There is a growing movement among community colleges to decrease the cost of learning materials used in the courses they offer. They are doing this through the switch to Open Educational Resources. These are any resources that are available at little, $40 or less, or no cost that can be used for teaching, learning or research. OER are generally digital resources and tend to focus on online or hybrid courses; however, they can also be used in traditional classroom settings. Beyond electronic textbooks, the materials include learning applications, syllabi, online quizzes and exams, and instructional videos and any other type of material that can be delivered to the students electronically. These materials are usually released under a Creative Commons license.
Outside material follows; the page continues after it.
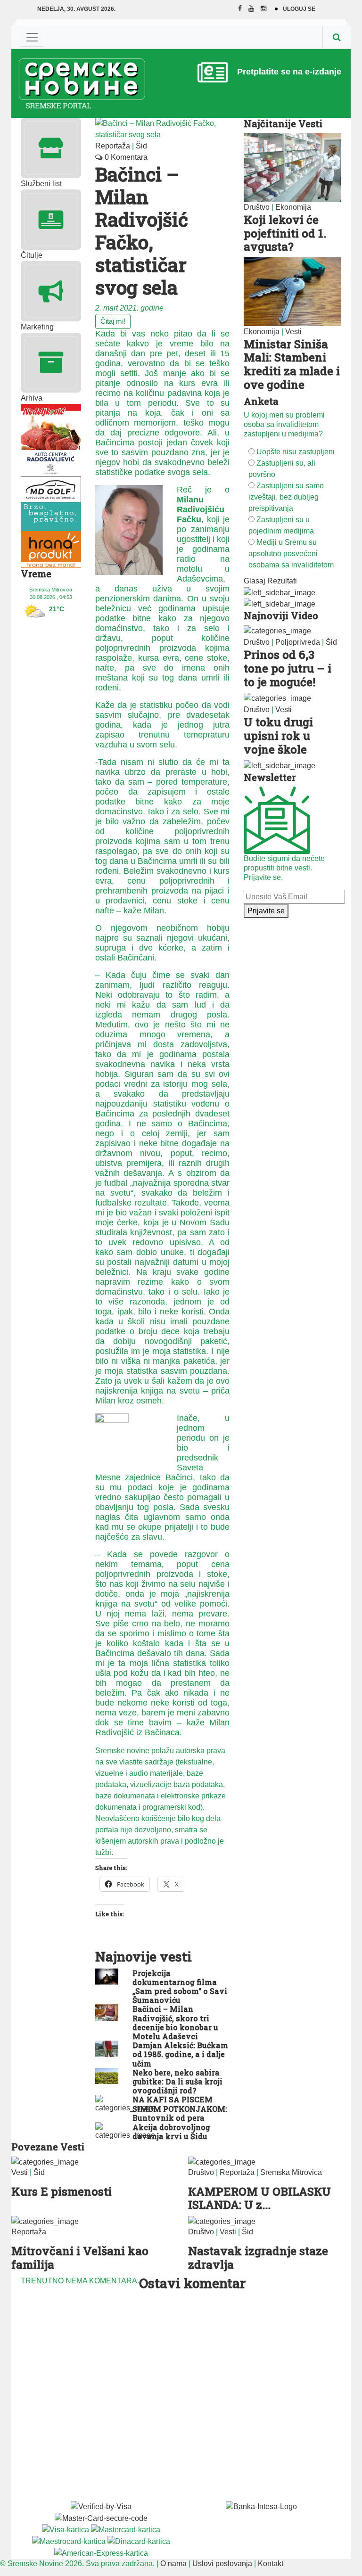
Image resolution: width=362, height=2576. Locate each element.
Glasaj (254, 581)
Maricopa County Community Colleges, which Glendale Community College is a part of, started the Maricopa Millions OER Project in Fall 2013. The project’s goal is to substantially lower student costs associated with course materials with low or no cost options. No cost courses have no additional fees beyond the tuition. Through Spring 2016, the project has generated nearly $6 million in savings for MCCCD students. To assist students in locating classes with no or low cost textbooks, a search option has been added to the student information system’s Find A Class section.
However, the benefits to students can be hard for them to appreciate as there is a savings involved instead of an easily noticeable out of pocket expense. The experience of former GCC student Dawn Creighton brings some perspective. She says that when she was attending GCC, “There was no book advance and that caused the hair raising situation of having to pay for my books, including expensive math books, on my own before getting any of my grant money.”
The OER Project not only benefits the students; it is also benefiting the instructors. Jeff Del Nero, faculty member in the GCC Art department, told his Art Marketing class, “Being able to use online materials takes pressure off of the teachers.” By having these materials available, teachers don’t have to require their students to purchase often expensive textbooks.
In its current form the project appears to be a success all around. However, MCCCD is continuing to evaluate more OER materials and expand their use in more classes. The project timeline calls for the use of OER materials during live classroom session starting in the 2016-2017 school year.